9. Default of Underwriters. If any Underwriter or Underwriters default in their obligations to purchase Offered Securities hereunder on either the First Closing Date or any Optional Closing Date and the aggregate number of shares of Offered Securities that such defaulting Underwriter or Underwriters agreed but failed to purchase does not exceed 10% of the total number of shares of Offered Securities that the Underwriters are obligated to purchase on such Closing Date, the Representative may make arrangements satisfactory to the Company and the Selling Stockholders for the purchase of such Offered Securities by other persons, including any of the Underwriters, but if no such arrangements are made by such Closing Date, the non-defaulting Underwriters shall be obligated severally, in proportion to their respective commitments hereunder, to purchase the Offered Securities that such defaulting Underwriters agreed but failed to purchase on such Closing Date.

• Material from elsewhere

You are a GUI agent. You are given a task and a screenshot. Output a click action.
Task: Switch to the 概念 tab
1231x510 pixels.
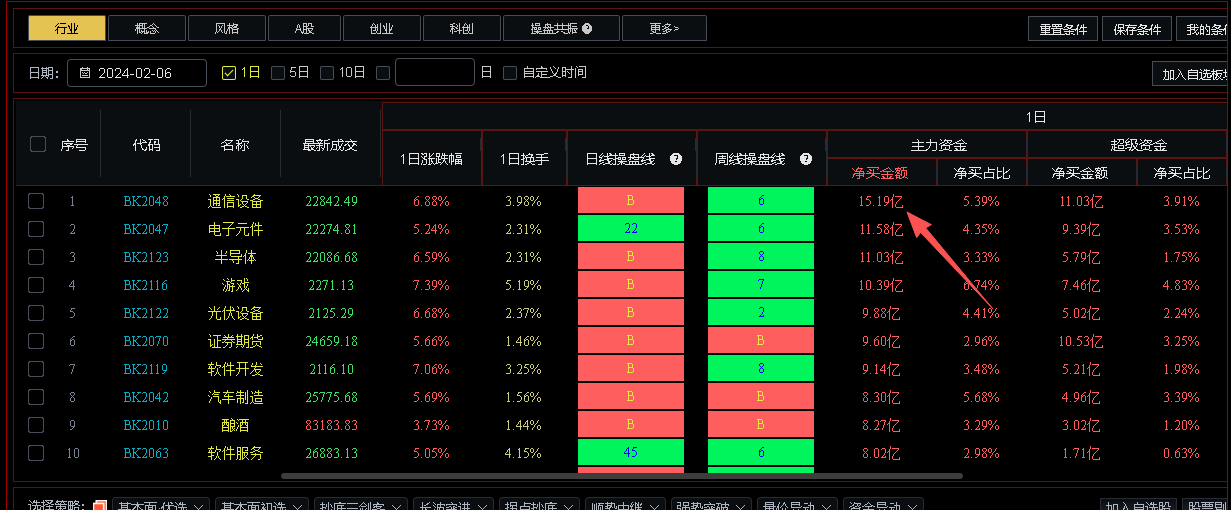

If any Underwriter or Underwriters so default and the aggregate number of shares of Offered Securities with respect to which such default or defaults occur exceeds 10% of the total number of shares of Offered Securities that the Underwriters are obligated to purchase on such Closing Date and arrangements satisfactory to the Representative, the Company and the Selling Stockholders for the purchase of such Offered Securities by other persons are not made within 36 hours after such default, this Agreement will terminate without liability on the part of any non-defaulting Underwriter, the Company

 

20


or the Selling Stockholders, except as provided in Section 10 (provided that if such default occurs with respect to Optional Securities after the First Closing Date, this Agreement will not terminate as to the Firm Securities or any Optional Securities purchased prior to such termination). As used in this Agreement, the term “Underwriter” includes any person substituted for an Underwriter under this Section. Nothing herein will relieve a defaulting Underwriter from liability for its default.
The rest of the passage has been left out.